The contest was organised and transmitted live by the public Polish Television (TVP) between 1994 and 2004. The following year, the concert was broadcast by the private media station TVN for the first time and remained on TVN until 2009. From 2012 to 2014, the concert was broadcast and organised by Polsat. It was later cancelled by the broadcaster. The 2015 festival was not televised, however it returned in 2017 on TVN.

History

The first Sopot festival was initiated and organised in 1961 by Władysław Szpilman, assisted by Szymon Zakrzewski from Polish Artists Management (PAGART). The first three editions were held in the Gdansk Shipyard hall (1961–1963), after which the festival moved to the Forest Opera. The main prize has been Amber Nightingale through most of its history.

Between 1977 and 1980 it was replaced by the Intervision Song Contest, which was still held in Sopot. Unlike the Eurovision Song Contest, the Sopot International Music Festival often changed its formulas to pick a winner and offered many different contests for its participants. For example, at the 4th Intervision Song Festival (held in Sopot August 20–23, 1980) two competitions were effective: one for artists representing television companies, the other for those representing record companies. In the first the jury considered the artistic merits of the songs entered; while in the second, it judged the performers' interpretation."

The festival has always been open to non-European acts, and countries like Cuba, Dominican Republic, Mongolia, New Zealand, Nigeria, Peru, South Africa and many others have been represented in this event.

The contest lost popularity in Poland and abroad in the 1980s, declining further during the 1990s, and the rather unconvincing organisations by TVP made the authorities of Sopot give the organization of the 2005 Sopot International Song Festival to a private TV channel, TVN.

Since 1999, there was no contest. TVP chose to invite well-known artists instead, featuring the likes of Whitney Houston, Tina Turner, The Corrs, Lionel Richie, UB40, Ricky Martin and Simply Red to perform. In 2005, TVN brought the international competition back, taking over from TVP, and in 2006 invited Elton John and Katie Melua. The Sopot International Song Festival is usually considered bigger than the Benidorm International Song Festival because of its ability to attract star performers.

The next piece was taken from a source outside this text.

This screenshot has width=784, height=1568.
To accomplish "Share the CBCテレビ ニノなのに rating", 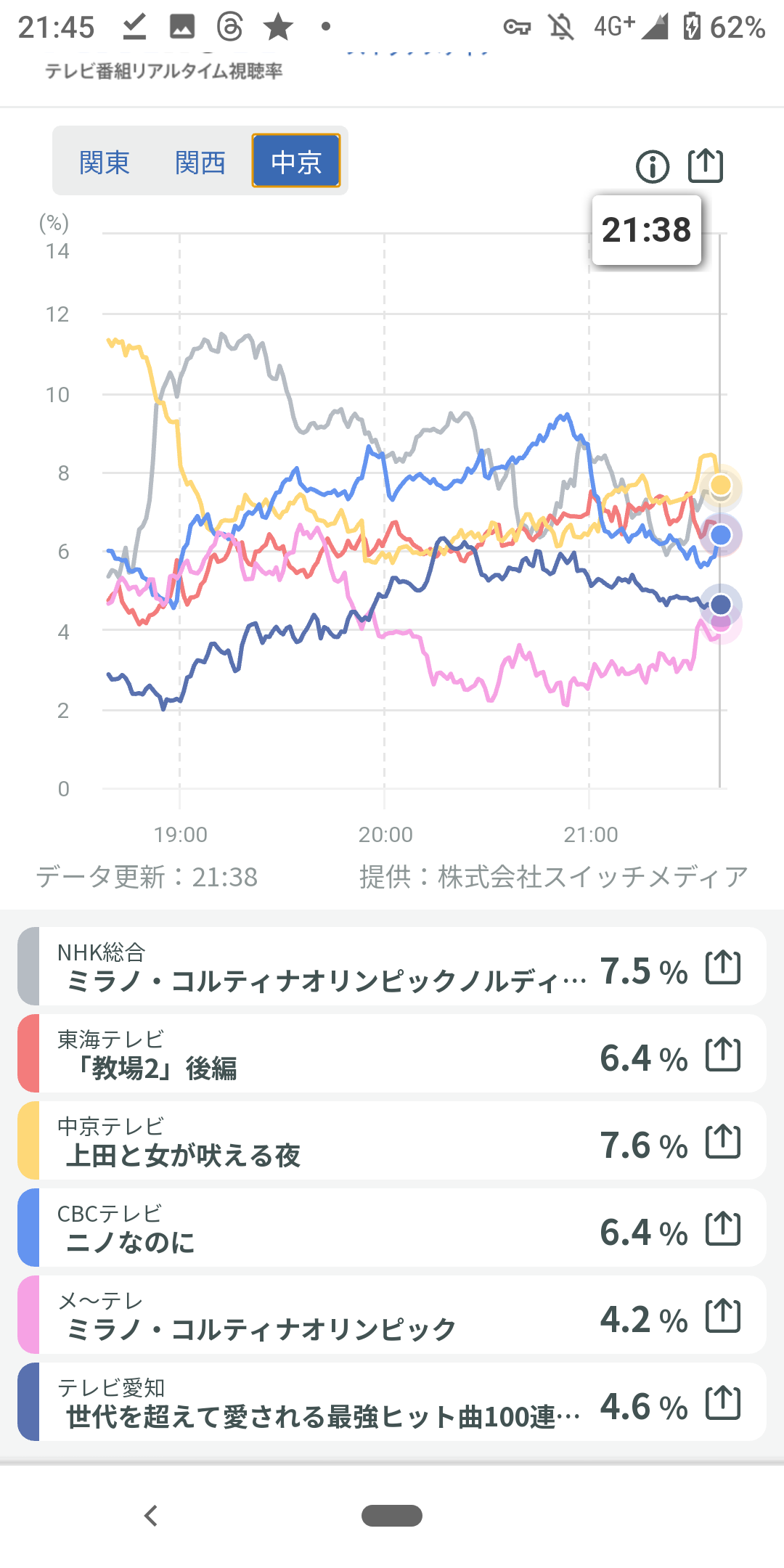I will [723, 1229].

In 2010 and 2011, the festival did not take place due to renovation of the Forest Opera. Since 2012, it is called Sopot Top Of The Top Festival and is broadcast annually by Polsat. In 2014, the name was changed to Polsat Sopot Festival. In 2015, Polsat decided not to organize the festival. However, the city authorities decided to organize a one-day festival in Sopot this year, but without a television broadcast.

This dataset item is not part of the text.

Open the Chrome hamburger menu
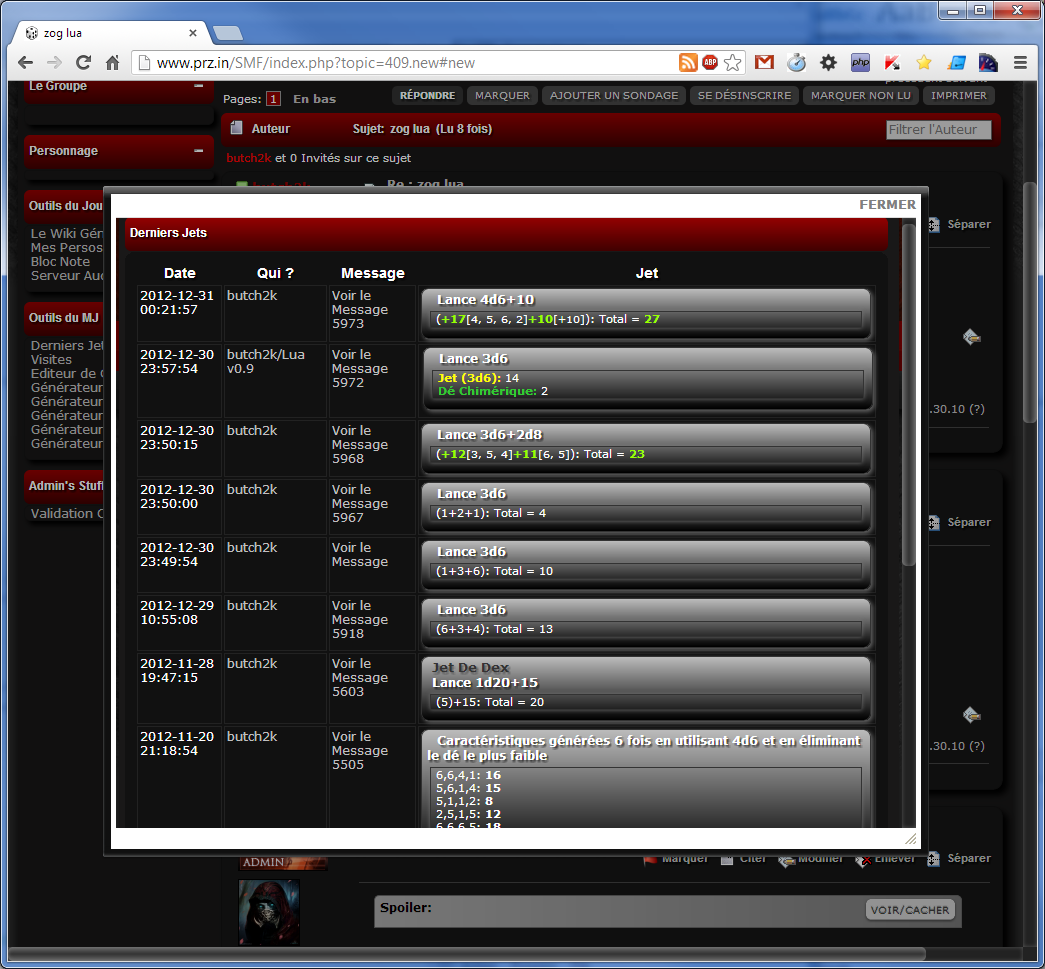1045x969 pixels. 1020,62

In 2016, the concert did not take place due to the lack of a television partner, which initially was to be TVP. After a year of break, the decision was made to restore the festival. Since 2017, it has been organized and broadcast by TVN again.

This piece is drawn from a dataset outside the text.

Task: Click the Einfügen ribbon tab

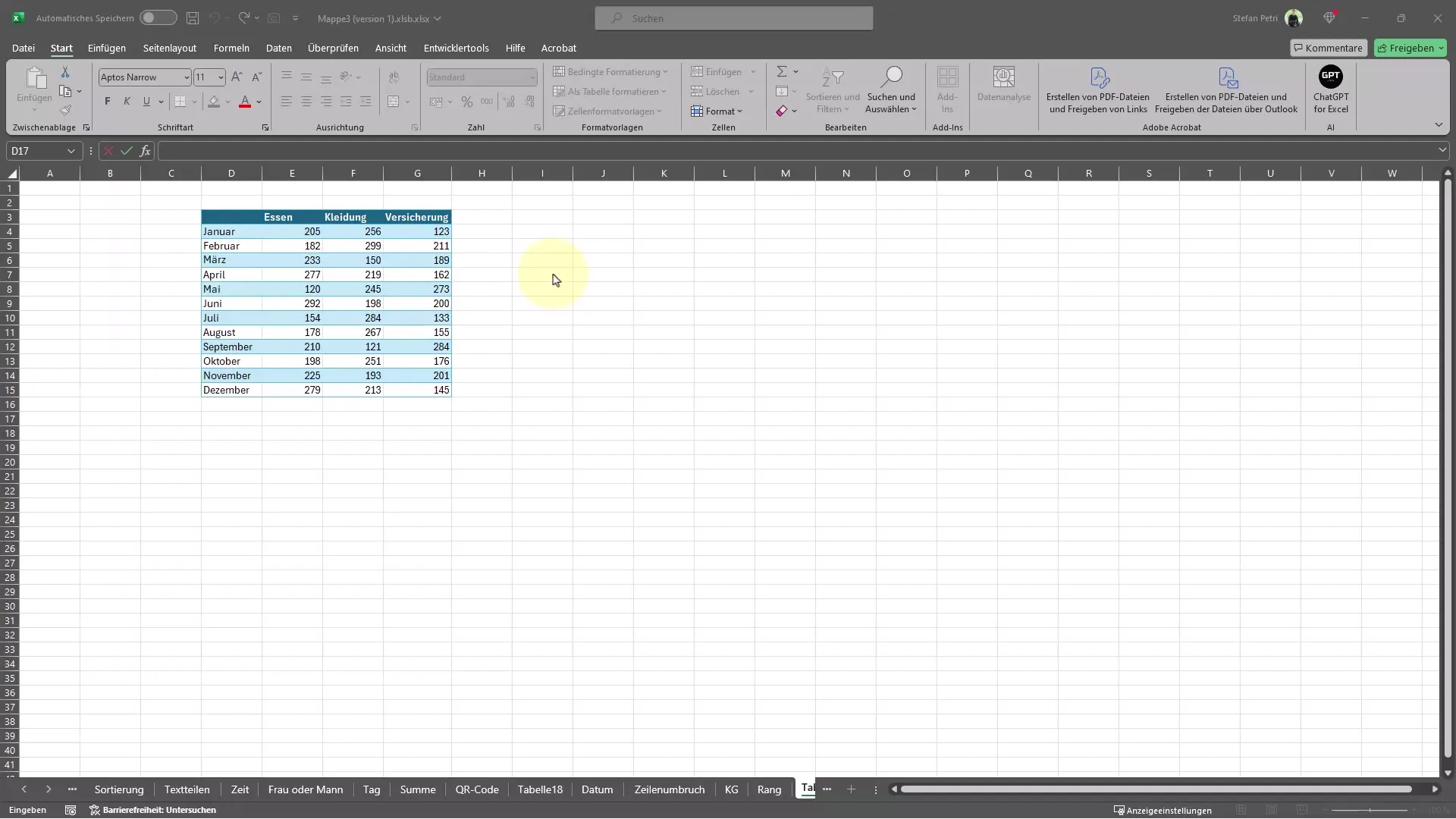Action: (x=107, y=47)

The festival also provided opportunity to listen to international stars. In the past, it featured Charles Aznavour, Boney M, Gloria Gaynor, Johnny Cash, and more recently: Chuck Berry, Vanessa Mae, Annie Lennox, Belinda Carlisle, Vaya Con Dios, Chris Rea, Tanita Tikaram, La Toya Jackson, Kajagoogoo and Goran Bregovic, Anastacia.

Winners by year

This list includes only winners of the most prestigious contests within the Sopot Music Festival. Sometimes one contest has overshadowed another with time. Grand Prix de disque was the most prestigious award between 1974 and 1976 and the Intervision Song Contest during 1977–80. Since the 1980s, the main prize of the festival is the Amber Nightingale award.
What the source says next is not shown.